The HLA has simplified the research of three new Nobel Laureates and countless other astronomers, and it has also contributed to something you might have on your smartphone right now: Google Sky Map. During Gaffney’s time at the Space Telescope Science Institute, he and his fellow scientists approached Google and asked if the tech giant had considered turning the view of Google Earth outward, toward space. His team, along with other groups working to collect and organize astronomical data, contributed their findings from the HLA so Google could build an accurate, responsive, and interactive view of our galaxy and beyond.
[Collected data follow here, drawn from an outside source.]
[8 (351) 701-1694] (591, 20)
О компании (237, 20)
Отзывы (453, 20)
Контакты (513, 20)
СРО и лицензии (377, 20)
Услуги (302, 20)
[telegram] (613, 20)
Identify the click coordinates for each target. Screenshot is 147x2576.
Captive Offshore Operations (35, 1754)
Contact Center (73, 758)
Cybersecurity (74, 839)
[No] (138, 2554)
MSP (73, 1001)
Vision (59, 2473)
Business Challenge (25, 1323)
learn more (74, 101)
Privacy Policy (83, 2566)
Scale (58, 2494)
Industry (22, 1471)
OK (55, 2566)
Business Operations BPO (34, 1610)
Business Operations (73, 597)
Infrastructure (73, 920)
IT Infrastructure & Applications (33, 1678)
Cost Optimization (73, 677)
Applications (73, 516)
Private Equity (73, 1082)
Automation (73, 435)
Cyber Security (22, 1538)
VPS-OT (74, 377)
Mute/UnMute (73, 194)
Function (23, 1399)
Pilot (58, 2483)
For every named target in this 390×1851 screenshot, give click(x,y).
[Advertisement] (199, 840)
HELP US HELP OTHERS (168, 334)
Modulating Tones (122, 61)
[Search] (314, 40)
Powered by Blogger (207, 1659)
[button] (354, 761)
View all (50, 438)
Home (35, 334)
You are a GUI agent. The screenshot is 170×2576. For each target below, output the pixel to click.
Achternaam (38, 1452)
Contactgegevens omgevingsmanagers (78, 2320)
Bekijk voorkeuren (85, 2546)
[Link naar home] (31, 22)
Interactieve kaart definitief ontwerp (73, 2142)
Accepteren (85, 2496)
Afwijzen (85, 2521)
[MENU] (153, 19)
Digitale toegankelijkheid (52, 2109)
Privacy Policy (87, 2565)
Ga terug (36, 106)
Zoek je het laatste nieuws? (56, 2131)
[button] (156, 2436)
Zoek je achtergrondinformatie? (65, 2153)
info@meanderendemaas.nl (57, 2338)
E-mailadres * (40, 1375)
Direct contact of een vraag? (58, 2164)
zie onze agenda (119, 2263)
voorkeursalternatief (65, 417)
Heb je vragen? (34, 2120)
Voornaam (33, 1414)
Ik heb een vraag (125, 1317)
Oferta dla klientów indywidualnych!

“You may think that it’s a really hard thing to put together a Google Earth — and it is — but it didn’t start as just Google Earth. It’s a complex set of simple questions that go into building these things, and how you really harness the power of data is by asking a lot of little questions that you can answer, and assembling that into a grand-scale answer,” says Gaffney.
Data Must Provide Insights
To be useful, data must be stored and organized. To be valuable, data must provide insights. Whether it’s studying deep space supernovae or analyzing consumer-buying habits, the right data enable us to make better decisions.
But the data-driven world is changing rapidly. In 1993, 100 terabytes of data were transferred over the Internet. In 2013, 200 terabytes of data were transferred across the Internet … per second. The volume, velocity, and variety of data are increasing exponentially, and this can make it very challenging to sift through and find relevant correlations that produce usable results, especially for those managers not accustomed to working with large, dynamic data sets.
But learning to do so, argues Hasler, is essential. Big data can mean big value — hundreds of billions of dollars, in fact. Geotracking and geofencing technologies, which rely on big data, has the potential to be worth $600 billion annually to the global economy. That’s the kind of decision-making power data can bring to corporations, but it also requires professionals who can do the work.
The McKinsey Global Institute reports “that there will be a shortage of talent necessary for organizations to take advantage of big data” in the years ahead. How much of a shortage? By 2018, U.S. organizations will need more than 1.5 million managers and analysts who can turn data into decisions.
Hasler encourages business leaders to ask themselves the following questions before jumping blindly into the numbers:
- What data do I already have?
- What other data do I need?
- How can I get that data?
- What skills and tools do I need?
- How do I protect and store my data and protect my customers’ privacy?
After all, he says, it’s not the data itself that is crucial for success — it’s knowing how and why to apply it.
“Analytics do not begin with data,” he said. “They begin with problems and opportunities.”